Resurgence is set in an alternative reality where the world has been united in some kind of utopian peace time since the events of the first film. Unfortunately, for all involved, the aliens that wiped out a huge chunk of the planet’s population have merely been having a breather. Almost twenty years to the day, as 4th of July approaches, the second wave is about to unleash Hell on Earth and, as returning character David Levinson (Jeff Goldblum) aptly points out, the threat is ‘bigger than the last time.’
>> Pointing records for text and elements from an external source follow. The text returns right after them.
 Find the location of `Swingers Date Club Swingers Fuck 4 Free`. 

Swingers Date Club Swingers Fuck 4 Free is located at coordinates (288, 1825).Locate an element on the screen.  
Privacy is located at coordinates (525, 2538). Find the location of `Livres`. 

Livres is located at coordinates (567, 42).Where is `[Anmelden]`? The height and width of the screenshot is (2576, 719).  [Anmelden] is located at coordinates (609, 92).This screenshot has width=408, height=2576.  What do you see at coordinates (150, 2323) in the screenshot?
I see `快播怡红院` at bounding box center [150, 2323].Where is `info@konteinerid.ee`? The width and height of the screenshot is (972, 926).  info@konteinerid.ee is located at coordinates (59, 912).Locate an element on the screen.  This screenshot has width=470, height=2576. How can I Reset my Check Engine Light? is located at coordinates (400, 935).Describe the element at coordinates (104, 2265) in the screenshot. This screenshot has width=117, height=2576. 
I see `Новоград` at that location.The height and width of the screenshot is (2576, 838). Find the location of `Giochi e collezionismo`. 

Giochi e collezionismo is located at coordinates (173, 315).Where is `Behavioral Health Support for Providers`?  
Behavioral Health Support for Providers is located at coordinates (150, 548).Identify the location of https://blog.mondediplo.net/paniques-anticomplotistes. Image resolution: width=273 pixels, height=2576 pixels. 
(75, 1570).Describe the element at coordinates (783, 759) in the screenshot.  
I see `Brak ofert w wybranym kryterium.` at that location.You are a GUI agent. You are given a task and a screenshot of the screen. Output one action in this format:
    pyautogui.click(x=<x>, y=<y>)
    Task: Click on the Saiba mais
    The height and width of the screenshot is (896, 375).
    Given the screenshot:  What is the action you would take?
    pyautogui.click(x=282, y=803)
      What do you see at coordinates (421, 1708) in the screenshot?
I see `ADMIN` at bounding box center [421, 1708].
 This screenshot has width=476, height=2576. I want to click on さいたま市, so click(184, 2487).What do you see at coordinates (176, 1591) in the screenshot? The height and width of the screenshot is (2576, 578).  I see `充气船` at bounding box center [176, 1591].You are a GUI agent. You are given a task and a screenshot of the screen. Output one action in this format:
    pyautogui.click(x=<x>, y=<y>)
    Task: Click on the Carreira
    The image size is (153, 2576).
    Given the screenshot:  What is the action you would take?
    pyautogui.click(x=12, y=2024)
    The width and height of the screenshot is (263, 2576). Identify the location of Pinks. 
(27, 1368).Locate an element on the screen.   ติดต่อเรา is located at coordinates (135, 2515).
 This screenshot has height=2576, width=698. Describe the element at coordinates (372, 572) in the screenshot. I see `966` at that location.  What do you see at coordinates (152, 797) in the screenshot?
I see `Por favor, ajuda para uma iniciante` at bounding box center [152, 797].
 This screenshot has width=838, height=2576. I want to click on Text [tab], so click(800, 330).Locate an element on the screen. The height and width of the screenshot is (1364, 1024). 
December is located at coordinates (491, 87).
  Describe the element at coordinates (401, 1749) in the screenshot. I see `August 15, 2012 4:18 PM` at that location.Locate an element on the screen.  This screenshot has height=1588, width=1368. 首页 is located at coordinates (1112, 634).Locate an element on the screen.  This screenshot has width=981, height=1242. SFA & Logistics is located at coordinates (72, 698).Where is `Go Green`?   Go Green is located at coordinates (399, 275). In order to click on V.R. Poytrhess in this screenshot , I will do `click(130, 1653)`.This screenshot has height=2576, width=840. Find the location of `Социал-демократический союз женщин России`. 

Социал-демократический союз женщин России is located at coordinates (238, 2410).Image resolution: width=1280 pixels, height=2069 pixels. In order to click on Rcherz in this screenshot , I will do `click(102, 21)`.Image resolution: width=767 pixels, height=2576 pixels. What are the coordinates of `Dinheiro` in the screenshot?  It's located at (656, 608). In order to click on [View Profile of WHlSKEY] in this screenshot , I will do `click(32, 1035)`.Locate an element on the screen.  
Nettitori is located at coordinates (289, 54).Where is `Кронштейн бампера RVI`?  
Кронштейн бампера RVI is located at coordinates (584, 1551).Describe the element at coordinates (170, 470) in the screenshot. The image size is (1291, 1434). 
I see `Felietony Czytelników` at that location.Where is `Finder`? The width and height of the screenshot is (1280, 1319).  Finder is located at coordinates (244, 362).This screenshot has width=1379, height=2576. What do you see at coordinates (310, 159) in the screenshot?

The plethora of characters that populate the film are comprised of a mix of old faces from the original and a new breed of young guns brought into the fray to inject an element of youthful exuberance to proceedings. None of them are fleshed out in a satisfactory manner or provided with a subplot that rouses the least bit of interest. Goldblum’s Levinson, while being elevated to a high level government position as Director of Earth Space Defense, still manages to deliver little more than the dopey, bewildered one liners that defined his computer geek persona in the first film. Bill Pullman also returns as Thomas J. Whitmore, now a battle weary ex-president suffering from failing health and haunted by the events that took place under his charge. An endearing character, his rousing speeches are well delivered but the plot to psychically link him to the alien invaders is never developed beyond a perfunctory level. Will Smith, the charismatic star of the original, wisely passed on the opportunity to reprise his role. His character Steve Hiller has been killed off and the torch passed to stepson Dylan Dubow-Hiller (Jessie Usher) and Jake Morrison (Liam Hemsworth) as pilots charged with saving the day. Neither of them are graced with a notable presence or appealing personality and an attempt to inject dramatic conflict between their characters is woefully under written. The aliens themselves lack the intrigue and genuine menace of the first film. The drawn out build up to their arrival is void of tension and their impact is diluted in the CGI chaos that ensues.
It’s a sorry, soulless mess of a film. While the original was flawed, it still worked as a monumental popcorn event movie which effectively blended 50’s sci-fi schlock, 70’s disaster movie mayhem and inventive practical effects. This sequel comes up badly lacking in comparison. Technical proficiency, big budget visuals and bombastic action sequences fail to paper over a lazy, insipid script. The end product is banal, bland and unforgivably boring. It may well challenge Godzilla as the low point of Emmerich’s career to date.